Jesse, anyone who wants to understand what stories are being covered and why, has a preset remedy in mind. If they didn't, they wouldn't care what the answer was.
John, you just want Murdoch to own it all!!!! ZOMG CORPORASHUNZ!!!!! We need the government to control what the media says so they will tell us the truth! Praise Obamessiah! (PBUH)
Unless, of course, the results aren't favorable to that end, or show a bias towards left-leaning stories being approved more often than right-leaning stories, in which case it will be quietly forgotten.
There is as much chance of that happening as there is of Michael Mann producing a revised study showing the whole global warming thing to be a mistake.
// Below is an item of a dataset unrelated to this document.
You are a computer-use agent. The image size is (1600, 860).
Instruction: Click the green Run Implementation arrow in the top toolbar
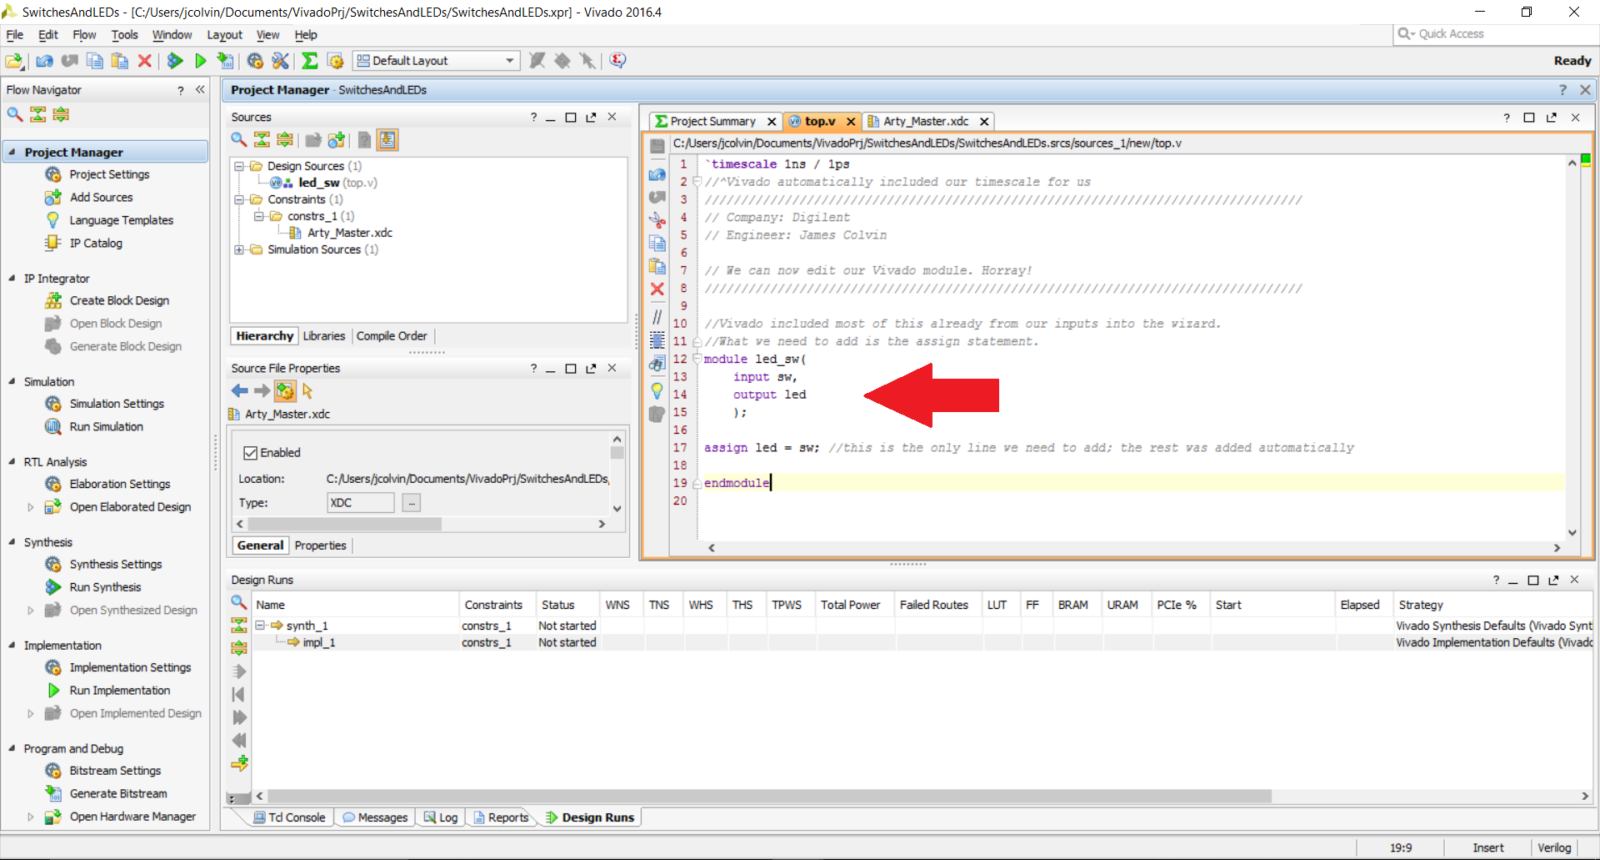tap(200, 61)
Probably, though I wouldn't rule out the use of certain Left-ish bias results to justify a broader brush second coming of the "Fairness Doctrine", which I agree with Loki is probably what's at the root of all this. The Left continues to grope for ways of thwarting Citizens United -- particularly ways that can be done more stealthily, via Executive Orders and initiatives, than could actual legislation.
It is easier to control the media than people think. You just use the FCC to ensure the major media outlets tow the lion or lose their license in the name of "fairness". Then you pay off and cajole the various web companies to ensure that only approved media sources can be located on search engines and that blog hosting and social media companies only allow acceptable content. Combine this with an army of nasty horrible government stooges like Tony and Shreek to inform on their neighbors and you clamp down on information pretty quickly. If you don't believe me, imagine posting some racist meme on Facebook. How long before the company took it down?
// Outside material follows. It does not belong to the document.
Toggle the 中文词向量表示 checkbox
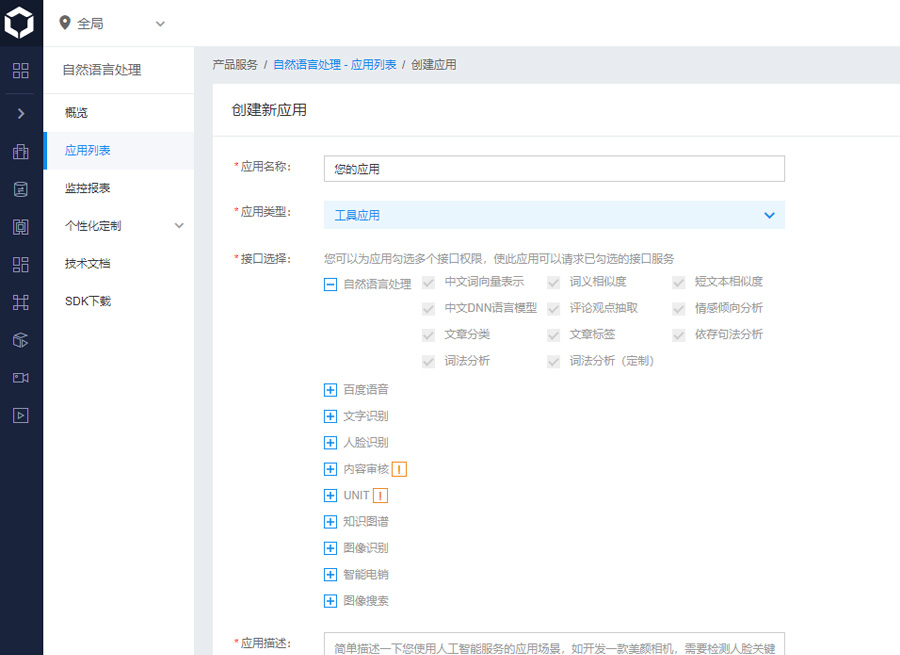 (x=429, y=282)
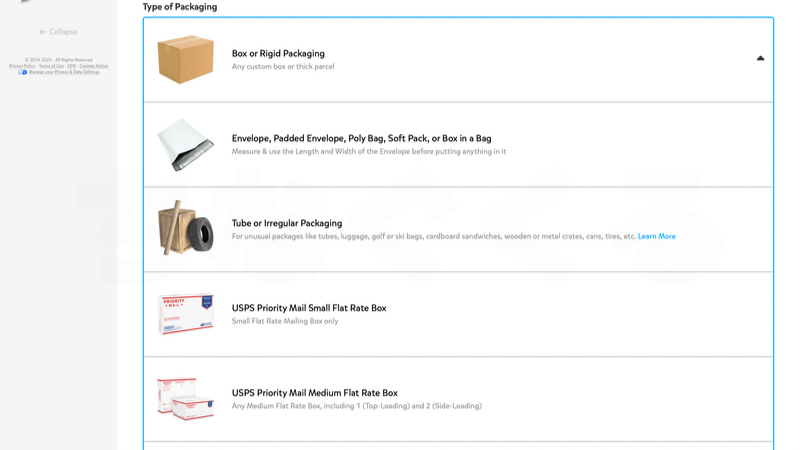Open the Learn More link

[x=656, y=236]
The beauty of such a system is, it wouldn't technically run afoul of the first amendment, since the government wouldn't be censoring anything. The government would just be using its regulatory power to ensure media companies acted responsibly. And who wouldn't support that?
Anyone who takes these right wing reports that progressives want to bring back the Fairness Doctrine seriously has no understanding of the modern left. No one wants to go back to that in this age of modern dispersed media. Be serious. /near verbatim joe_derp
Well, yeah. You just start with some common sense restrictions on hate speech--there are so many young girls and LGBT youths who need the Internet to be a safe space, don't you understand? It's not infringing on anyone's freedom if we require companies to take down content which hurt's people's feelings, all reasonable people agree on that. The only people who would object are extremists who want the freedom to be racist bigots, why should society accommodate them?
...
Is it disturbing to anyone else how a bunch of feel-good jabberwocky can be arranged to sound like a rationale for ending free speech?
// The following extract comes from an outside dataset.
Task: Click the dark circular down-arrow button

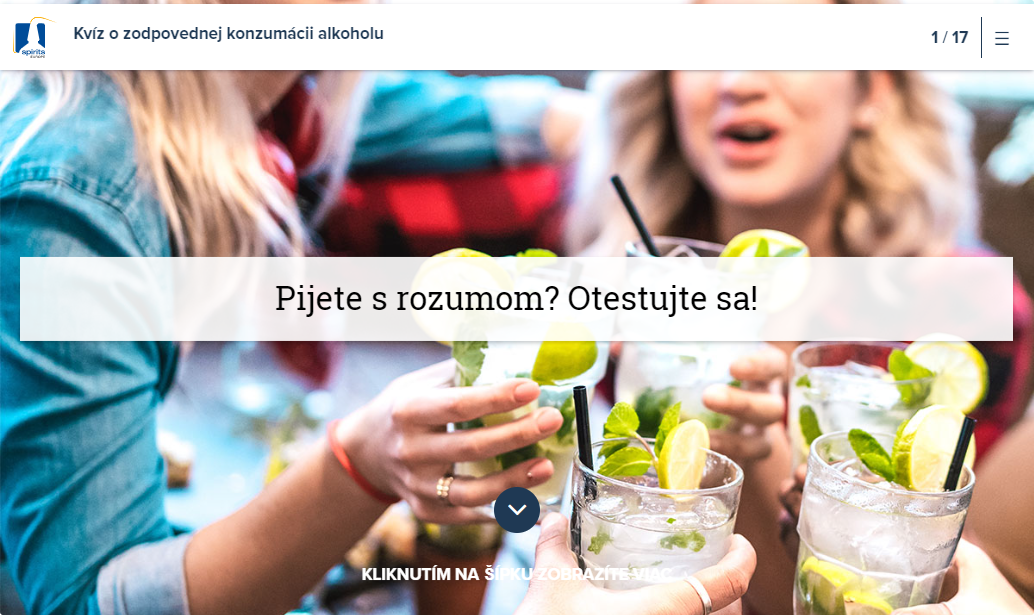Action: pos(517,510)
You've got it all wrong. The First Amendment's existence violates the Interstate Commerce Clause. Or something. There, now I'm qualified to be a Constitutional Law professor.
Well, some of their purposes don't. Making sure broadcasters don't muddle up the airwaves so badly that they are useless is something that is useful and not violating the constitution. And the argument could be made that it is a reasonable function of a small government. But their regulation of content certainly seems directly contrary to the first amendment.
'Anti-Propaganda' Ban Repealed, Freeing State Dept. To Direct Its Broadcasting Arm At American Citizens'
"The Broadcast Board of Governors, which produces programming like the Voice of America and Radio Free Europe, has been prevented from aiming its programming at Americans since the 1970's when the Smith-Mundt Act...This was done to distance the State Department's efforts from the internal propaganda machine operated by the Soviet Union.
Now, the Smith-Mundt Modernization Act of 2012 (part of the National Defense Authorization Act) has repealed the domestic prohibition, allowing the government's broadcasting to be directed at/created for Americans for the first time in over 40 years."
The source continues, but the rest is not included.